Our Ph.D. student, Michael Arias, offered the presentation “Data Science and Process Mining” in the XXIV Congreso Nacional de Estudiantes de Ingenería de Sistemas y Computación (CONEISC 2016) in Pucallpa, Peru. During his visit Michael talk about the ideas behind the link between data science and process mining, available process mining tools, and also share some details about his research in the resource allocation topic.
The Process Mining UC research group congratulates Michael Arias, Jorge Munoz-Gama and Marcos Sepúlveda, for their accepted paper in the 1st workshop on Resource Management in Business Processes 2016 (ReMa’16), organized in conjunction with 14th International Conference on Business Process Management (BPM 2016), which will be held in the city of Rio de Janeiro between September 18th and 22nd of 2016.
The name of the accepted article is “A Multi-criteria Approach for Team Recommendation”.

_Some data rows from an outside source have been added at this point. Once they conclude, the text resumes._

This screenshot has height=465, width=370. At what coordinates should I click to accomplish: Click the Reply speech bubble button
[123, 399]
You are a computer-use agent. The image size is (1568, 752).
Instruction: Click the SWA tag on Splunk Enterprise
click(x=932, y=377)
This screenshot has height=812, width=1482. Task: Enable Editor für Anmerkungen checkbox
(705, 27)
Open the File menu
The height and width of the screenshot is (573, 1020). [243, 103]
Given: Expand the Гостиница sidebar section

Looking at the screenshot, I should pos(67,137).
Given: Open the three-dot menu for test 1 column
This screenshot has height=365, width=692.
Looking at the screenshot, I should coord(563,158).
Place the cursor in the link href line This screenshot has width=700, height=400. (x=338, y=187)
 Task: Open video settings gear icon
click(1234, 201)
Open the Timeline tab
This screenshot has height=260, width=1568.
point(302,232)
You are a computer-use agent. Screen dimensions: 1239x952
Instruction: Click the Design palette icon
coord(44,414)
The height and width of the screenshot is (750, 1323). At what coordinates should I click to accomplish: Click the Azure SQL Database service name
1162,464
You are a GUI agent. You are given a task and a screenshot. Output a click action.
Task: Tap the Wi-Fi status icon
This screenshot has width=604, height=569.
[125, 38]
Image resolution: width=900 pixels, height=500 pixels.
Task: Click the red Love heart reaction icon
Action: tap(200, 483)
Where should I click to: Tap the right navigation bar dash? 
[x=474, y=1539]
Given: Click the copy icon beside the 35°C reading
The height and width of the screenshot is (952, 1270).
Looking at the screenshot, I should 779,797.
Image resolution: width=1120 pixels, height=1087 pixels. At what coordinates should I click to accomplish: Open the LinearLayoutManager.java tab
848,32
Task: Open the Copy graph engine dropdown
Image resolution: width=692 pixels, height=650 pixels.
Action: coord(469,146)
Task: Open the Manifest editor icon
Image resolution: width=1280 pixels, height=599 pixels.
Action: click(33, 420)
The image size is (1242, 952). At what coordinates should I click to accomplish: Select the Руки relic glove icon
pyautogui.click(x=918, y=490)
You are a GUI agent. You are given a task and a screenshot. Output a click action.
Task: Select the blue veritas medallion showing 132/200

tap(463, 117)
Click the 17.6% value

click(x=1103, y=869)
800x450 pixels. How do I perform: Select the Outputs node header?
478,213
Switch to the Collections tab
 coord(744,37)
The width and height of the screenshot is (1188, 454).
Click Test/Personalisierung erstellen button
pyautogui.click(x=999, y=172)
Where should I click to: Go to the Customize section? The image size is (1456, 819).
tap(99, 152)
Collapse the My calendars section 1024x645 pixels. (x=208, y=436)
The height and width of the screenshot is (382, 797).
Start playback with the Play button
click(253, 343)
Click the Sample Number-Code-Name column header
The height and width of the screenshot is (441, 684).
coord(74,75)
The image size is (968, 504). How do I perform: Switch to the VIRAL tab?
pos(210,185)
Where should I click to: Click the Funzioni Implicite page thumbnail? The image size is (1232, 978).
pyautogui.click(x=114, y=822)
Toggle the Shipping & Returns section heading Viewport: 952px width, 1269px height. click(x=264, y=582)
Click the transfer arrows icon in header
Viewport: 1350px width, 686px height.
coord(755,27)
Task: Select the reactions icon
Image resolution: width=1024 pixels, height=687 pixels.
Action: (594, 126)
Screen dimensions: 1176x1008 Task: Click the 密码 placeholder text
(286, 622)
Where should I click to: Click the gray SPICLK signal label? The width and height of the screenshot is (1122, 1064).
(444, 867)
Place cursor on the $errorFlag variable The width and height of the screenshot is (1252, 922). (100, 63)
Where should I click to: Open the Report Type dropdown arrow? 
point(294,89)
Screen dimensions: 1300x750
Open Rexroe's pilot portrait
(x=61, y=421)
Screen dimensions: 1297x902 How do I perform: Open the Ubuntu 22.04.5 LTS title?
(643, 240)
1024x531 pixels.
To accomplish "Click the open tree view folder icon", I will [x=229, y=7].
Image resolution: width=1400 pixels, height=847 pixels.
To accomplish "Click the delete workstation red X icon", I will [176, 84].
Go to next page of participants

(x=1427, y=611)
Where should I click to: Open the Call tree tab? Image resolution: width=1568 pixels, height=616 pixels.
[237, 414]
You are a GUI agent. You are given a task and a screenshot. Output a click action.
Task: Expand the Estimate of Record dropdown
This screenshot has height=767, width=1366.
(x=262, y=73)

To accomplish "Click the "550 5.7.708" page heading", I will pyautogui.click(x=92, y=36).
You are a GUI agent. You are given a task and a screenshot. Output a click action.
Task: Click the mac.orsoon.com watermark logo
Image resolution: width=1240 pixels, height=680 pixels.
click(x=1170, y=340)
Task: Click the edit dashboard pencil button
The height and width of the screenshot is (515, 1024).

General framework for Team Resource Recommendation
This work presents a novel approach that recommends the most suitable teams to execute a request defined at run-time. The approach considers four elements: (i) a resource request characterization, (ii) historical information on the process execution and expertise information, (iii) different metrics which calculate the suitability of the work teams taking into account both individual performance as well as collective performance of the resources, and (iv) a recommender system based on the Best Position Algorithm (BPA2) to obtain a ranking for the recommended work teams.